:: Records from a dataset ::

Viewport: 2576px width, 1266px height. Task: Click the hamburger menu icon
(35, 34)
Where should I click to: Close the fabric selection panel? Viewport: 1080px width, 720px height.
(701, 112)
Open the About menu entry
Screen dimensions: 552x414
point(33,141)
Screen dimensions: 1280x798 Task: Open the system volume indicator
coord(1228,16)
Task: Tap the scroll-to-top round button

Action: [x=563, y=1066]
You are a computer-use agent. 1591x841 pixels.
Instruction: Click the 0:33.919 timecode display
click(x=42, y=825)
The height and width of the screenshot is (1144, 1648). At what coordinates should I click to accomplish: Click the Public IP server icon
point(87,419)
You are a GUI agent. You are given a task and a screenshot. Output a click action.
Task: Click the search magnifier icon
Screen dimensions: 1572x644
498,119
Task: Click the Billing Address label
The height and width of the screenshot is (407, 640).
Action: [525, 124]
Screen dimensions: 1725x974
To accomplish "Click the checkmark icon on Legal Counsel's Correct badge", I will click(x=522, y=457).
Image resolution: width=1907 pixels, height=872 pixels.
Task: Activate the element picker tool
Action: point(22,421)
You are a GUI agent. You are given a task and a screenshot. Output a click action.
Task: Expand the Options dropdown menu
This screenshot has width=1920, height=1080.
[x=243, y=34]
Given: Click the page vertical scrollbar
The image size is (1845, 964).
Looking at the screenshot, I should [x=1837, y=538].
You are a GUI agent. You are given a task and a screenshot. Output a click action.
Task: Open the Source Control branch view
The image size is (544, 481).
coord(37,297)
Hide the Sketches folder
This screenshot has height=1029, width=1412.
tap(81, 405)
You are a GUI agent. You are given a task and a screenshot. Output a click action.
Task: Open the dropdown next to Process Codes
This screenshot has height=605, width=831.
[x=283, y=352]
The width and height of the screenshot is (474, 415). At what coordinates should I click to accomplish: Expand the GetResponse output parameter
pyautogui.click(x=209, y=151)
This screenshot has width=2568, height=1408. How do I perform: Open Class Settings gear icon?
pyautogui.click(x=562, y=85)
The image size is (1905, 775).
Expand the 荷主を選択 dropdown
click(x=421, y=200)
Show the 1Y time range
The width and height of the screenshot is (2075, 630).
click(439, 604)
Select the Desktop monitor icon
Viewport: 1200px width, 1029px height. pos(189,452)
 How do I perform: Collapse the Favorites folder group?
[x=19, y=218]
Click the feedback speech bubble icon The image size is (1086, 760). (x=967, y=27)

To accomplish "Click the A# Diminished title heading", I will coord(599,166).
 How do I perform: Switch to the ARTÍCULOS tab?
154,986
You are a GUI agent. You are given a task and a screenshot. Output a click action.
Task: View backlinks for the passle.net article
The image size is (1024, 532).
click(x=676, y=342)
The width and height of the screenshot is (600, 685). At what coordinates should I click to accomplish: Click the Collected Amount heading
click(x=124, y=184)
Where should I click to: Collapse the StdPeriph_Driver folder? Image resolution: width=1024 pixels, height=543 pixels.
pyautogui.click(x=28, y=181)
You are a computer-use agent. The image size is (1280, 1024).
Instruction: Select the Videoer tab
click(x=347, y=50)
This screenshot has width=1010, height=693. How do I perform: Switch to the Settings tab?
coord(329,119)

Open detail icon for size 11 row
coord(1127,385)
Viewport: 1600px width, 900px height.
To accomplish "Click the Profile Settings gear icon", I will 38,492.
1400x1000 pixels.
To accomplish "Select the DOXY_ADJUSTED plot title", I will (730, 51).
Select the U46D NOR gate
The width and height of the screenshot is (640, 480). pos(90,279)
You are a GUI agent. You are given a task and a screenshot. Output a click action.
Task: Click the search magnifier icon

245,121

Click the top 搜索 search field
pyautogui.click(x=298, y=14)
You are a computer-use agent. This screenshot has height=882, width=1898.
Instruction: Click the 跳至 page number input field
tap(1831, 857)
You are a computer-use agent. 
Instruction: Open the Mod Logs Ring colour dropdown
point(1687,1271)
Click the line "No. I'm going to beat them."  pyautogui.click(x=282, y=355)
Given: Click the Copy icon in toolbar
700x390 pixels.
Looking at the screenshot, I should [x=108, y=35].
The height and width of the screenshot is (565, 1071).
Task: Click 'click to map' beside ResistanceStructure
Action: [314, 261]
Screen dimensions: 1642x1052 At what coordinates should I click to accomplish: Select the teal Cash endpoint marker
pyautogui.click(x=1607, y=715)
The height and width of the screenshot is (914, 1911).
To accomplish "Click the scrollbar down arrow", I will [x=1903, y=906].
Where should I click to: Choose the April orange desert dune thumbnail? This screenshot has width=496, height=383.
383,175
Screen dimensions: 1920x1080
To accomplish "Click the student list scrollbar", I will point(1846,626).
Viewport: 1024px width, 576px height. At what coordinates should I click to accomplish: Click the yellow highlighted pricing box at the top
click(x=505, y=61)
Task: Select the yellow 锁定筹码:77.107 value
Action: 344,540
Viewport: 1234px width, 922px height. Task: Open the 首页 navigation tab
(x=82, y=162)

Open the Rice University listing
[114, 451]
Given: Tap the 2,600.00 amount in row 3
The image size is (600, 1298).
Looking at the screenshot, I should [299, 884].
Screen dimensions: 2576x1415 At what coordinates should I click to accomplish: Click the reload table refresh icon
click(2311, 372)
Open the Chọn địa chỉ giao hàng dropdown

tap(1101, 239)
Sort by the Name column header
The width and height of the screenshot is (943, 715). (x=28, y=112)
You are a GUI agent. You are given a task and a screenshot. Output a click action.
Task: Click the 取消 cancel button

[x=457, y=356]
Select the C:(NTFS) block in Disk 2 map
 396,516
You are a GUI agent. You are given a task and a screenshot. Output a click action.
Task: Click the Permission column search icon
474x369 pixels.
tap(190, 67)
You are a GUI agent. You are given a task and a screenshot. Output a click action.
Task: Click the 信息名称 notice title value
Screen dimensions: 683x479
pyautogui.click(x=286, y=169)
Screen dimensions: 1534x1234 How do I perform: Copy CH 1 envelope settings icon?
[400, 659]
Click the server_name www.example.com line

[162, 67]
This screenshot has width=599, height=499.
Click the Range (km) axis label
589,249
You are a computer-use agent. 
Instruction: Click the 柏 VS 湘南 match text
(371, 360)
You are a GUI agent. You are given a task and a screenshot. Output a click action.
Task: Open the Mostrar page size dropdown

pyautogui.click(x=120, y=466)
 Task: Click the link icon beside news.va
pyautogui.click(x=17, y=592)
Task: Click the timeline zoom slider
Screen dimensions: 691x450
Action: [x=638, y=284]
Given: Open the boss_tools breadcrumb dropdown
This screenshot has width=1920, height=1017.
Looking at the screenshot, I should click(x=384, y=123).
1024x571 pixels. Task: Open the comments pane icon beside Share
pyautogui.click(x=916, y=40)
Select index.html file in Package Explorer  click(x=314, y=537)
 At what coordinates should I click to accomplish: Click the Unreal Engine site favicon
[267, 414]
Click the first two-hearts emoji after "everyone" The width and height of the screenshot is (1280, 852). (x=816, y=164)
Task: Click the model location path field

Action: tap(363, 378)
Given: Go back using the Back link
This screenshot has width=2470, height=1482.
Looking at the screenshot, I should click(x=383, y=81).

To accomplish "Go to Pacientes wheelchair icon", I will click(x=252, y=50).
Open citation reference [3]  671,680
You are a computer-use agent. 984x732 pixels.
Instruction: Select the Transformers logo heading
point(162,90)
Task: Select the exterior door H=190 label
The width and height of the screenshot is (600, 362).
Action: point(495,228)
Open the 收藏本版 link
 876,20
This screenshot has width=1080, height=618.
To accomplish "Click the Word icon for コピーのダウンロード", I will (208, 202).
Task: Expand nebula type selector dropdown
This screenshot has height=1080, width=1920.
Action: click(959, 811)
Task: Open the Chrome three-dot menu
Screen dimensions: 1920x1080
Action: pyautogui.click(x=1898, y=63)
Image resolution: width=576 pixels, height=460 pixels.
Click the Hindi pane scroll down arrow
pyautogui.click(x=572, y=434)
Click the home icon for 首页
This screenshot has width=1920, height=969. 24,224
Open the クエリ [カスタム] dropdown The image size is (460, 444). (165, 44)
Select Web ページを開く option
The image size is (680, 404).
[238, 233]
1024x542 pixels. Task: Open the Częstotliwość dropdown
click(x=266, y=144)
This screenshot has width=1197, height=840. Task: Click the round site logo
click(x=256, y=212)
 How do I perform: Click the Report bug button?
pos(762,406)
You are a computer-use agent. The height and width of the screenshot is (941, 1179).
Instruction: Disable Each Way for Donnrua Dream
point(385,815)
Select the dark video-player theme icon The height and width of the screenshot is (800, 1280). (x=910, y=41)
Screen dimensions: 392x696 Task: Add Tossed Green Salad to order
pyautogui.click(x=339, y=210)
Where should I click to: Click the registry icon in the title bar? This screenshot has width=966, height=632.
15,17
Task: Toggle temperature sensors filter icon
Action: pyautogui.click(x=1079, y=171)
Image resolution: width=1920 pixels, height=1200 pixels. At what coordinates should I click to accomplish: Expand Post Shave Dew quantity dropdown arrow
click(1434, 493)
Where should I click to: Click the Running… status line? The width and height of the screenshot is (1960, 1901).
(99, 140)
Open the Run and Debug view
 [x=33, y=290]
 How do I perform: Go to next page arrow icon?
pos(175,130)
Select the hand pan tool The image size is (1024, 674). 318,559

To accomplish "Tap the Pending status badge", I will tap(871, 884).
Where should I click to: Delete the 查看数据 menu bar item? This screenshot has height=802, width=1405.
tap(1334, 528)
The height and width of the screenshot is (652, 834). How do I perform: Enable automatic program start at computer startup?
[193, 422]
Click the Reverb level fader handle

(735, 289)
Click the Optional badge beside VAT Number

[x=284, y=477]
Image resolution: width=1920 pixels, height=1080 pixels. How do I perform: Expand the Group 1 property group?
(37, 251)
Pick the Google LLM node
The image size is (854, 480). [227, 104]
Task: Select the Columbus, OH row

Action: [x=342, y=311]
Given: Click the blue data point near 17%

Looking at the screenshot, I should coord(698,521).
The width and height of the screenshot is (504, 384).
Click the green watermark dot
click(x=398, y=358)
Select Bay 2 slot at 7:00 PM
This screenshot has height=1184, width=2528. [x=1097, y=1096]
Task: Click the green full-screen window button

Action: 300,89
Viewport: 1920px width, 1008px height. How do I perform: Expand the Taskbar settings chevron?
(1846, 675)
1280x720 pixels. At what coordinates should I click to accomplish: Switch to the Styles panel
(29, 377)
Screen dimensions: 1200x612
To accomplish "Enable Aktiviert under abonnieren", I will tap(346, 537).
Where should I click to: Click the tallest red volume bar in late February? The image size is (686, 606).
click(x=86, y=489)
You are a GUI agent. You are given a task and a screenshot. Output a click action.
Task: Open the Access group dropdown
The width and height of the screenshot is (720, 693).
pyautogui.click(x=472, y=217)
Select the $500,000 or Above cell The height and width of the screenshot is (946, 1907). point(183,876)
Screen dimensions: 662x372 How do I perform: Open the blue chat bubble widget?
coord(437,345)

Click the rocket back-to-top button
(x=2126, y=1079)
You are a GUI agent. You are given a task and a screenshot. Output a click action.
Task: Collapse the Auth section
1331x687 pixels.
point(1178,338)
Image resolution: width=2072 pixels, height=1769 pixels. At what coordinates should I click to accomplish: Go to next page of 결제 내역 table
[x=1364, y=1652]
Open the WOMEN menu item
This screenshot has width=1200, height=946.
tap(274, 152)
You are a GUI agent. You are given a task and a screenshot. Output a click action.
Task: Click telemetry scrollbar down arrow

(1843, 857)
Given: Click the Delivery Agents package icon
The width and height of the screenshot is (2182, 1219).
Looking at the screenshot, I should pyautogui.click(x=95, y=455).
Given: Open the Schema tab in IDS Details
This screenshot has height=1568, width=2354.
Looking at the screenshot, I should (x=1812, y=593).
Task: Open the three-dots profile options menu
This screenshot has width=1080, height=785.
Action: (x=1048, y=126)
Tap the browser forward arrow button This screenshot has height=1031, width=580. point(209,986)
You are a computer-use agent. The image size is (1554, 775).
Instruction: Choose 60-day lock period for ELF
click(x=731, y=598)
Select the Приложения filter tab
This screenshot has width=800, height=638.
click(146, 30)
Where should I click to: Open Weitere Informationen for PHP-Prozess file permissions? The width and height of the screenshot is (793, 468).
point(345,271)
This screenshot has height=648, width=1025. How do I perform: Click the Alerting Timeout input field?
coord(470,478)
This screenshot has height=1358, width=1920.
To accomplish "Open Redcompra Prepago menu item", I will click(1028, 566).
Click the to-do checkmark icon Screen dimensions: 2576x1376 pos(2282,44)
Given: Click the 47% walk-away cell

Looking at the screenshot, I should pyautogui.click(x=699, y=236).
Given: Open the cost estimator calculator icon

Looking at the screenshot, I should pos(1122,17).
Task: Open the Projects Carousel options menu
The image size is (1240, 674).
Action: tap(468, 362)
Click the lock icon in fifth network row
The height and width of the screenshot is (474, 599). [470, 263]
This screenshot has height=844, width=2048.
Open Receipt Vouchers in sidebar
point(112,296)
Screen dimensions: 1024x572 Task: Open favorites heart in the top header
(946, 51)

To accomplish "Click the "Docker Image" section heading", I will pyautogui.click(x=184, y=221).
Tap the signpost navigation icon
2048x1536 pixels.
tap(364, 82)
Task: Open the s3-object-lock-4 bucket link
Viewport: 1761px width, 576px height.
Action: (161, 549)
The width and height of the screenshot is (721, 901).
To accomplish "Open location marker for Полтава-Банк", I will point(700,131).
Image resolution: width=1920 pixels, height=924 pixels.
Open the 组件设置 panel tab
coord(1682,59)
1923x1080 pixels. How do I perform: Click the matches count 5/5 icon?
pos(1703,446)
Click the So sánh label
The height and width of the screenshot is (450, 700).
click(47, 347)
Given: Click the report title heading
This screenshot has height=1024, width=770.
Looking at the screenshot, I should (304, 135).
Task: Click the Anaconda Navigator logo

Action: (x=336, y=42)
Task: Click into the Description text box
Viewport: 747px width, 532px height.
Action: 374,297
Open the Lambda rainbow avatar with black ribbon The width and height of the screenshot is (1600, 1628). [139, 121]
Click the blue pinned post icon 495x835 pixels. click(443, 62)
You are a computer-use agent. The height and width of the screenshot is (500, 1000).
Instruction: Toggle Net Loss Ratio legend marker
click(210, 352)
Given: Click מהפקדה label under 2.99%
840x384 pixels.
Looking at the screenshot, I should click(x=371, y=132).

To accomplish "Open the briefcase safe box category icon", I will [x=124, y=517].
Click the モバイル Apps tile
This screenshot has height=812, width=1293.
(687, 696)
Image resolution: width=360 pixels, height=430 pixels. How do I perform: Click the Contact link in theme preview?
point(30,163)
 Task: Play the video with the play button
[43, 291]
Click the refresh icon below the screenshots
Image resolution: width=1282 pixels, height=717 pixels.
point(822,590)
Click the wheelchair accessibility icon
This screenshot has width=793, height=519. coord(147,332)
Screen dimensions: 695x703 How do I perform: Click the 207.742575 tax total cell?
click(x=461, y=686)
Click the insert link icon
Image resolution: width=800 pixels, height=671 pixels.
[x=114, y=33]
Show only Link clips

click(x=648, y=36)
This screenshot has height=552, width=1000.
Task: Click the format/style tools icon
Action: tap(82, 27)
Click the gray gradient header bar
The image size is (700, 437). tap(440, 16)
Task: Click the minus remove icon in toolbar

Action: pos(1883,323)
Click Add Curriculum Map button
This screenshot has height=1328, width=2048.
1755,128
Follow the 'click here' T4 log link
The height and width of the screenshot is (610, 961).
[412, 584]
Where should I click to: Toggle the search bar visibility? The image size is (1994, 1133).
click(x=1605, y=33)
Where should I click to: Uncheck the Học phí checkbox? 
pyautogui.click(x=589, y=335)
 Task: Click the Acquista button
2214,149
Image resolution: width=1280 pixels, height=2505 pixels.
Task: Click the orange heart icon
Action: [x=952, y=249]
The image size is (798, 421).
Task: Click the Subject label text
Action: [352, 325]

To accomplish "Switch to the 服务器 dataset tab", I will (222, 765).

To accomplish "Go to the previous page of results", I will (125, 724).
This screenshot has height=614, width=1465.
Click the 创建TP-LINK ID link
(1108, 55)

:: Short task ::
Which lines in the rows above contain the string "toolbar"? Extract every such line in full, treating uppercase and lowercase as different.

:: Written answer ::
Given: Click the Copy icon in toolbar
Task: Click the minus remove icon in toolbar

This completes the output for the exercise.